Please transcribe exactly, and only, the lines of the data below between the line holding "Toggle Male series" and the line holding "Given: Open the Action menu in menu bar", inclusive.
Records to process Block Start
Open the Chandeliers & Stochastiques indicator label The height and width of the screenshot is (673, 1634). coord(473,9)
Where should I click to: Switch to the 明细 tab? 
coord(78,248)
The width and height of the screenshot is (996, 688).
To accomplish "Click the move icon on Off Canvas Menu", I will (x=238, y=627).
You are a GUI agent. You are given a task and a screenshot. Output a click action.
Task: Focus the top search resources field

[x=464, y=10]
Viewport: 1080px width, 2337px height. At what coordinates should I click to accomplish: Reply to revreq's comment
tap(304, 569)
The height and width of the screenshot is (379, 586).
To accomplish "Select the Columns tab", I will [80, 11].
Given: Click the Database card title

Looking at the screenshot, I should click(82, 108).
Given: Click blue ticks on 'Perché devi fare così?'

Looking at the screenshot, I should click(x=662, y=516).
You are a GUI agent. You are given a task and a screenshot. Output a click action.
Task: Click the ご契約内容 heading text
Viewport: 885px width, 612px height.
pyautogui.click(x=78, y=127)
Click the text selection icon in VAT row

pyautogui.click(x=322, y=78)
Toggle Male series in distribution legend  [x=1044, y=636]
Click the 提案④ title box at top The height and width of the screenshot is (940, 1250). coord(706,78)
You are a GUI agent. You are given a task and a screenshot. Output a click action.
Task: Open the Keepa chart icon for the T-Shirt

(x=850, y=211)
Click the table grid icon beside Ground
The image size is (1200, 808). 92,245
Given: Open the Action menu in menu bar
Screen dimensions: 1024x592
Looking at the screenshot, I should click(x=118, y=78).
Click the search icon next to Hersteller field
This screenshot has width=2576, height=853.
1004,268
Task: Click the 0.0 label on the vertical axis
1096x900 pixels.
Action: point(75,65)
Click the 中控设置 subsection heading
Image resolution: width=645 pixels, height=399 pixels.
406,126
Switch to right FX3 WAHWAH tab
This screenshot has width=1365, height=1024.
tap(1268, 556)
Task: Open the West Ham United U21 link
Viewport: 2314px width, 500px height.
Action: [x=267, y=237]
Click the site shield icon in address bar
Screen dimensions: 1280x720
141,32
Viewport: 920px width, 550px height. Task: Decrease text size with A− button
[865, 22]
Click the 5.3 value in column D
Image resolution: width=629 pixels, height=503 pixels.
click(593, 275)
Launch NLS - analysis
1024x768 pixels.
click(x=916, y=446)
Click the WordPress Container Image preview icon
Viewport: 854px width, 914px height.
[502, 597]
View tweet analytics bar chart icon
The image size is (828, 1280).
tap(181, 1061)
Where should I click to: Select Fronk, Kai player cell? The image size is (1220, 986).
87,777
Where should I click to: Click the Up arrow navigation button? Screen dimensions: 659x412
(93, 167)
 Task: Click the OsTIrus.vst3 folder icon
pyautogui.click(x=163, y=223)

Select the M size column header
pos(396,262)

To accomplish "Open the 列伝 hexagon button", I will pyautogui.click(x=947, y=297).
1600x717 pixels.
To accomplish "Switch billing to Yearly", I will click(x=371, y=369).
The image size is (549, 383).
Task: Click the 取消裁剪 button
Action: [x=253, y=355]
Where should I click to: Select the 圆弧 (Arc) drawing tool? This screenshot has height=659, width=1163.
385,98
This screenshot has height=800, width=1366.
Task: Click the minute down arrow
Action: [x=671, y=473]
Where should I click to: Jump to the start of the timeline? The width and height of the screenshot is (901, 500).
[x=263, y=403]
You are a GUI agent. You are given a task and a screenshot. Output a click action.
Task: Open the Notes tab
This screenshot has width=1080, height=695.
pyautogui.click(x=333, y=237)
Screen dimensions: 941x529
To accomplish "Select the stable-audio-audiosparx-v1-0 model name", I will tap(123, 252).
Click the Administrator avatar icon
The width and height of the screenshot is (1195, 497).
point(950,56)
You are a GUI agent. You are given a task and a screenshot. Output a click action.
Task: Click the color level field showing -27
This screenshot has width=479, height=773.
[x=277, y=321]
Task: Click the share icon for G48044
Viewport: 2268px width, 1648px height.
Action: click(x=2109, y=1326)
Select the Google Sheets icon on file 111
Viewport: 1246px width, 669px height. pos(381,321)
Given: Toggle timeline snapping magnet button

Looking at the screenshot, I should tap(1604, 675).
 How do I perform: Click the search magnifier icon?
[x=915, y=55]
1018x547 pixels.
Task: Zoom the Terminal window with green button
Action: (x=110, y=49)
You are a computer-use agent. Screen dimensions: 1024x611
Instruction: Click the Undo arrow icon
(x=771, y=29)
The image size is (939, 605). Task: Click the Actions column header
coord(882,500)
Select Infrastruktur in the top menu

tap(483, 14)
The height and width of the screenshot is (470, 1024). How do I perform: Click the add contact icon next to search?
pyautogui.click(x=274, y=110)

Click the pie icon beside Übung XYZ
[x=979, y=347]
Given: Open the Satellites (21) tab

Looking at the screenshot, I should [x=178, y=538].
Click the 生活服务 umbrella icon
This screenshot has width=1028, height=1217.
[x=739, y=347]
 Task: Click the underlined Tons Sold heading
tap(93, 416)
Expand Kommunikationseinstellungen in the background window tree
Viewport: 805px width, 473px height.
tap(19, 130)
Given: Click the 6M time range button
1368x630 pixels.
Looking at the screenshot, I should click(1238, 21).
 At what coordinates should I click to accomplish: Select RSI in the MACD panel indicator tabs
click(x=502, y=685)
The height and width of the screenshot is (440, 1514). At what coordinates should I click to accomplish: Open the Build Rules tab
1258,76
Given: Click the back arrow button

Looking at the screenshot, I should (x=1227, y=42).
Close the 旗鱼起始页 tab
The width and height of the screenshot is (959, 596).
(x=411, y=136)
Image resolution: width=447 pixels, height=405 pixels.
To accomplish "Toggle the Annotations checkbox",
Records to process Block End
** Final answer **
Toggle Male series in distribution legend  [x=1044, y=636]
Click the 提案④ title box at top The height and width of the screenshot is (940, 1250). coord(706,78)
You are a GUI agent. You are given a task and a screenshot. Output a click action.
Task: Open the Keepa chart icon for the T-Shirt

(x=850, y=211)
Click the table grid icon beside Ground
The image size is (1200, 808). 92,245
Given: Open the Action menu in menu bar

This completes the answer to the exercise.